=== Source extract ===

# Suggest a media player that can play scratched Discs



## gary4gar (Oct 25, 2005)

Can any one suggest a media player that can play scratched discs that contain movies or any video content better than others? And is best of best but yet simple can easy to use.
And also a cutter that can cut scene from DVD movie (VOB).


----------



## grinning_devil (Oct 25, 2005)

reading frm scratched CD's.... ????

hmm.... i have a simple foolish step...works sumtimes...
apply a thin layer of toothpaste on the disk....
nd then try to read it...works 75% of time for me .!!!!

but ya i do use it on my CD ROM only..not on my DVD writer..   
so use ti @ ur own risk!!!!!


----------



## champ_rock (Oct 25, 2005)

What will it do @grinning.... really interested in ur little trick....
but wont the disks get corrupt totally...............


----------



## vishalbhatia (Oct 25, 2005)

grinning_devil said:
			
		

> reading frm scratched CD's.... ????
> 
> hmm.... i have a simple foolish step...works sumtimes...
> apply a thin layer of toothpaste on the disk....
> ...



1 time I did the same thing but instead of toothpaste I used cold cream like ponds. I applied a very thin layer rubbed it very gently and wiped with a very soft cotton cloth. It works for me that time.


----------



## vishalbhatia (Oct 25, 2005)

=== Data block ===

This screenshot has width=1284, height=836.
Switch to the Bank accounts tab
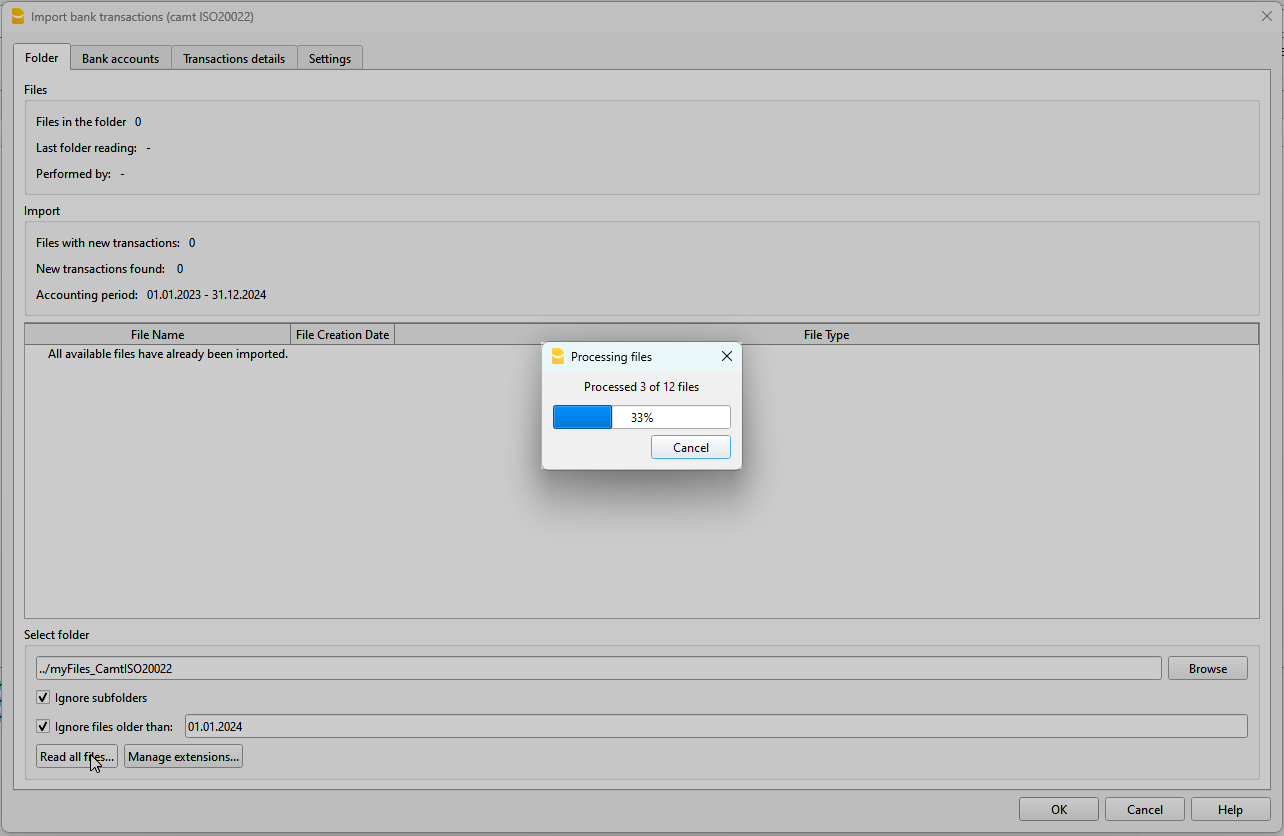(x=120, y=58)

===

- _Description of the task_
Please summarize the forum thread about scratched discs in two sentences.

- _Task solution_
A poster asks for a simple, easy-to-use media player that plays scratched discs with movies better than others, as well as a cutter for cutting scenes from DVD movies (VOB). Instead of a player, one reply suggests applying a thin layer of toothpaste to the disc, which the replier says works 75% of the time on their CD-ROM drive; another asks whether this would ruin the disc, and a third says cold cream applied thinly, rubbed gently, and wiped with a soft cotton cloth worked once.